I’m running my own content marketing and PR business. I realized that I didn’t want to be an employee anymore. This is where, for me, the huge transformation has happened. I don’t like people telling me what to do. I don’t want to be controlled. I want to run my show. Before that, I was a child of school teachers where I did as I was told and had my head down and ticking boxes.

I listened to my intuition. I work with people I want to work with. I recognize what my skills are. I’m working with clients from the government level to small businesses and empowering them to stand and speak up and share their own stories. It’s going from strength to strength. I’ve got big plans, but I’m trying to pace myself.

You’ve described where you’ve been in this tumultuous past, but it’s so valuable to share it because so many others are maybe a similar space or the space of shame on a totally different circumstance. It seems like we’re wired for that. Thank you for sharing that, also for letting us know where you’re at now and how you’ve come out of it.

It sounds like you’ve come out of it as a stronger person with a lot more self-knowledge to be able to tap into your inner knowing that you described. Let’s look at life going forward. You completed an online exercise I put together called the Magic Triangle Quiz. What we’ll do is look at what three coordinates came up for you. This is all about for anyone who’s reading, who might be feeling a little bit unclear on their path forward, or what is their authentic path. What does that even mean?

When we’re in this space of high achievement, it’s very easy to lose attention itself. We don’t know who we are and that’s when we can fall victim to bright shiny object syndrome. Sometimes those bright, shiny objects come to us in the form of people. We feel that they can hold the answers to this feeling of void that might be in us, this feeling of emptiness that they might be able to fulfill that. What I like about this exercise is not about seeking from the outside but speaking from within.

Let’s look at what came up for you in terms of the three core needs. If you can picture a triangle and at the base of the triangle, you’ve got endurance and abundance, bottom left, bottom, right corner. At the top, this is the core need, the number one self-respect. What I’m going to ask you is to go through each of those and tell us what each of those means by looking at life through your lens. What do they mean from your perspective? We’ll start with endurance. Tell us about that. Why that come up as one of your top three?

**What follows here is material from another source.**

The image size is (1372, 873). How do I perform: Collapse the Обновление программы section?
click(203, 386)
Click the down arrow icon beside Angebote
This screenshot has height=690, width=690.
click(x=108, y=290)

I picked endurance because I know that to achieve everything that I want to achieve, I need to be able to stay the course and work hard but not burn out. I’m not worried about motivation and not achieving. It’s funny because I’ve been collaborating with an Olympic trainer. We’ve been discussing this. Olympians have time to rest and they’ve got their times with peak performance, but then they have their downtime. I’m learning from her about the importance of endurance for achieving in the long-term because it’s a marathon, not a sprint.

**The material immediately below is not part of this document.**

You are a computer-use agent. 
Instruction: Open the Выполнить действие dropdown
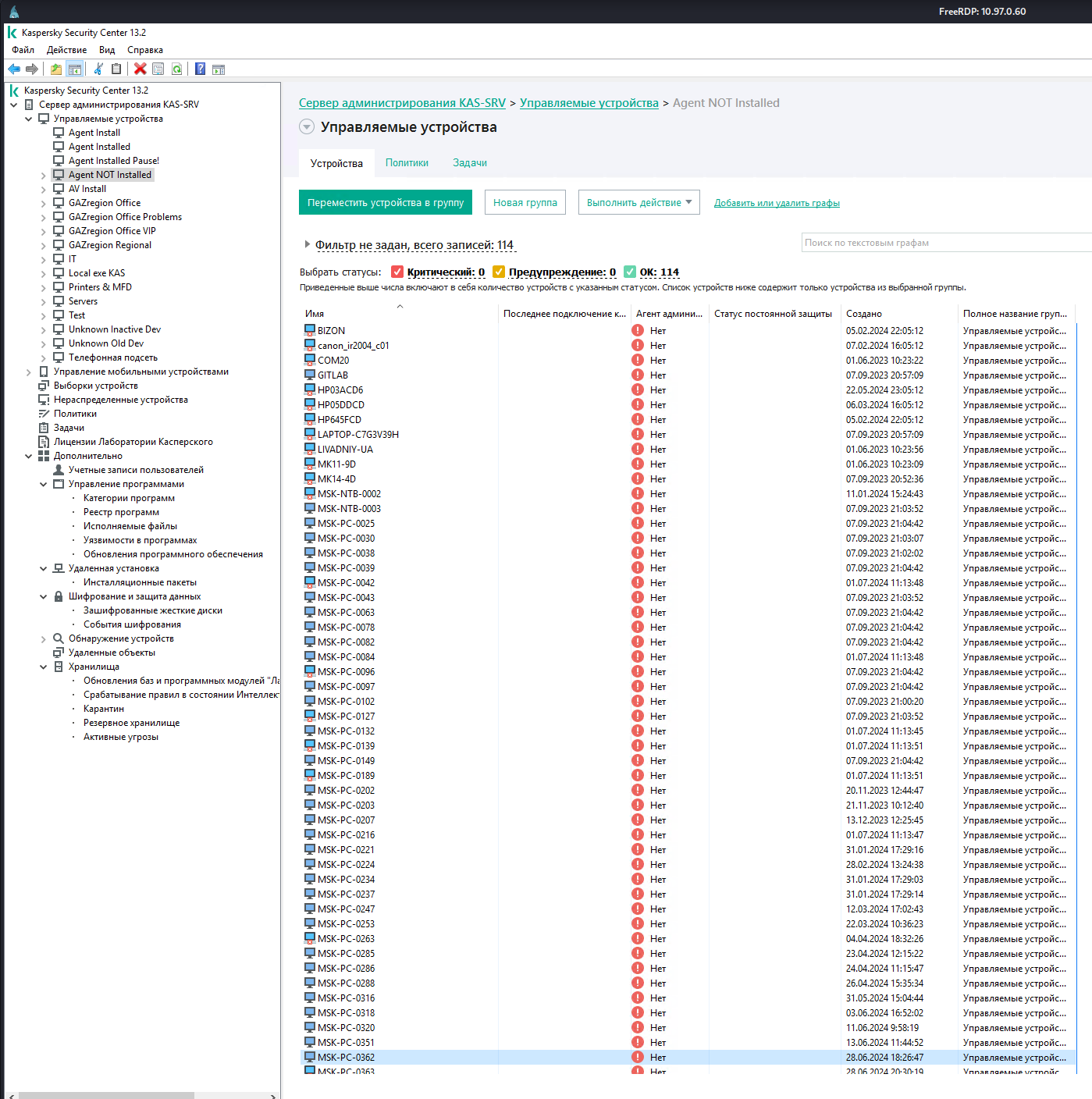tap(639, 202)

What I’m hearing from that is giving back to yourself is a key to endurance. Giving yourself that downtime without feeling guilty, would that be right?

I still feel guilty, but I know I shouldn’t. I’ll go with that as well. I feel a bit guilty. That’s another thing, that’s accepting you. It’s okay to have these thoughts, like “I feel guilty. I’m a bit ashamed of that.” but it’s then turning it around and going, “That’s all right.” I’m not going to focus on that. That’s how I shifted so much mentally.

Narcissist Husband: It’s okay to have these thoughts. It’s then turning around and going, “okay, that’s right,” but you’re not going to focus on that.

The next one is abundance. That’s where that can be interpreted in so many different ways. Tell us why abundance is so important to you.

I’m thinking mostly of financial abundance because I’ve been through periods of time, and it’s interesting hearing you describe your journey, Janet, because where I felt financially abundant, I was on the right track, I had read personal finance magazines, I was right into it. I’ve had the shame of not being in a great financial position.

Abundance for me at the moment, I’m focusing a lot on financial abundance. It was up until a few years ago that the abundance was around people around me and a support network. I built that first and that’s interesting to have that perspective because those are the things that are more important and looking after my health. Money does come in there and at the moment, that’s what abundance means for me.

There’s also another aspect to it, which you might resonate with, which is a feeling of it’s not necessarily having lots of something. It’s having enough of something. There’s quite a big difference. I remember reading about King Henry, The Eighth and reading about what he would eat in a day. It was incredible. It was a massive amount. He had thirteen separate meals, apparently. He must’ve constantly been eating.

When he died, he weighed about 400 pounds. They had to crane him onto his horses, but you would say he had an abundance of food. That could be interpreted as an abundance, but actually, he was probably coming from scarcity when you think about it. He had this compulsion to eat so much. We can crave things, other things, not in the physical realm. We can crave in relationships.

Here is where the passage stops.